Public Service Commission to investigate electricity bill increases

MENANDS, N.Y. — The Public Service Commission has been added to the list of agencies now investigating what many call an electricity price increase problem, saying it's too early to tell if any wrongdoing exists, but it will work to find out.

Customers using a variety of utility companies in the Capital Region feel they aren't getting the answers they deserve when it comes to energy bill increases. Some customers' bills have doubled and tripled.

The PSC regulates utility companies and pricing. Jim Denn is the Public Affairs Director.

“The second part of the bill is the commodity,” he said. “That's the cost of the actual supply of the energy, and that's the part of the bill that has increased dramatically as a result of the cold winter that we have all experienced.”

But many are not satisfied with that answer.

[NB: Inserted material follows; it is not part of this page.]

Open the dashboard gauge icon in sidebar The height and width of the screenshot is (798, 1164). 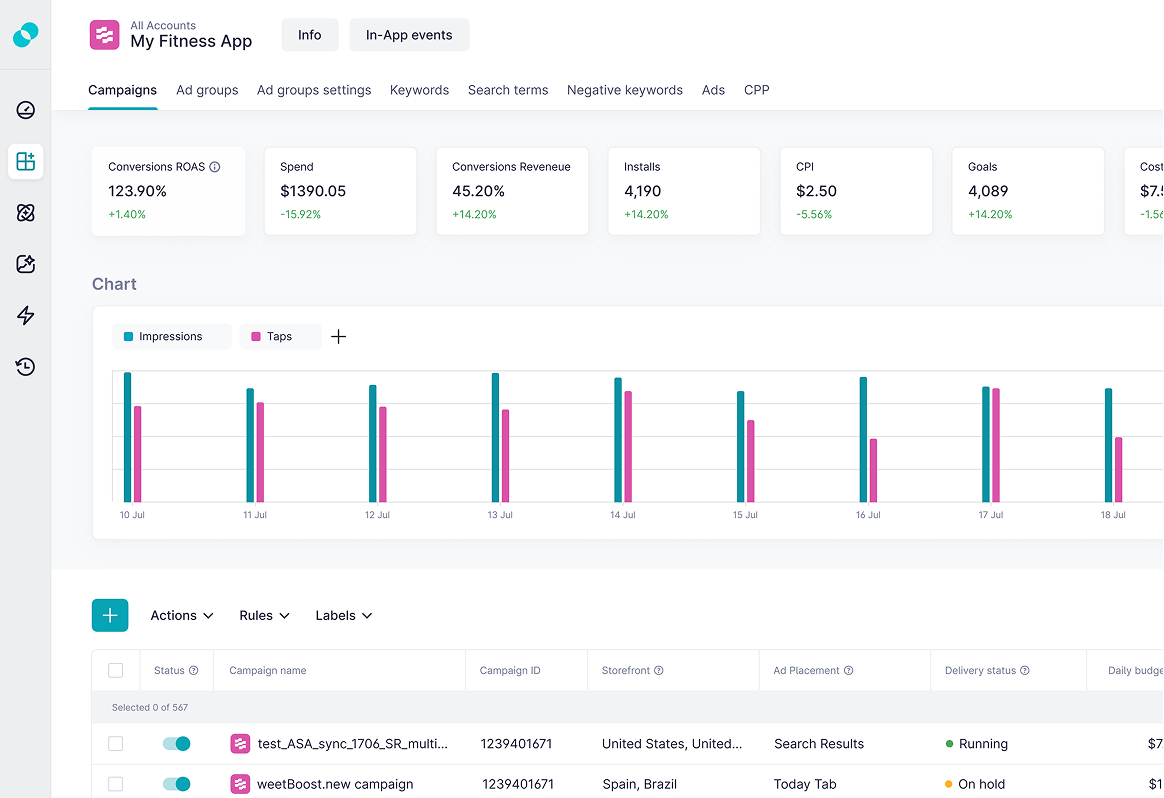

Tess Collins owns McGeary's in Albany. She said her bill has risen significantly and many businesses have been impacted by the price hike.

“I know that some of the small businesses already are contemplating going out of business,” she said. “I was just hoping that somebody would look into it, and I feel that a lot of these companies we need to keep a close eye on them and make sure that they're not taking advantage of our situation.”

Senator Charles Schumer said the pricing increase needs to be investigated.

“Something is wrong with the utility bills because the amount of money the utility bills have gone up seems to far exceed the amount of new electricity used or even the cost,” he said.

Denn said the PSC is conducting its own investigation.

“We're also conducting our own investigation, our own review to make sure that our customers have not been in appropriately charged for the prices,” he said. “We've also asked the New York Independent System Operator to take a look at how it manages the system.

In a letter, the PSC asked the Federal Energy Regulatory Commission to also conduct an investigation. FERC said it will hold a conference next month addressing the issue.

“We want to take a hard look to see how the utilities performed during this abnormally cold weather period and to see if any changes could be made to mitigate this kind of price impact in the future,” Denn said.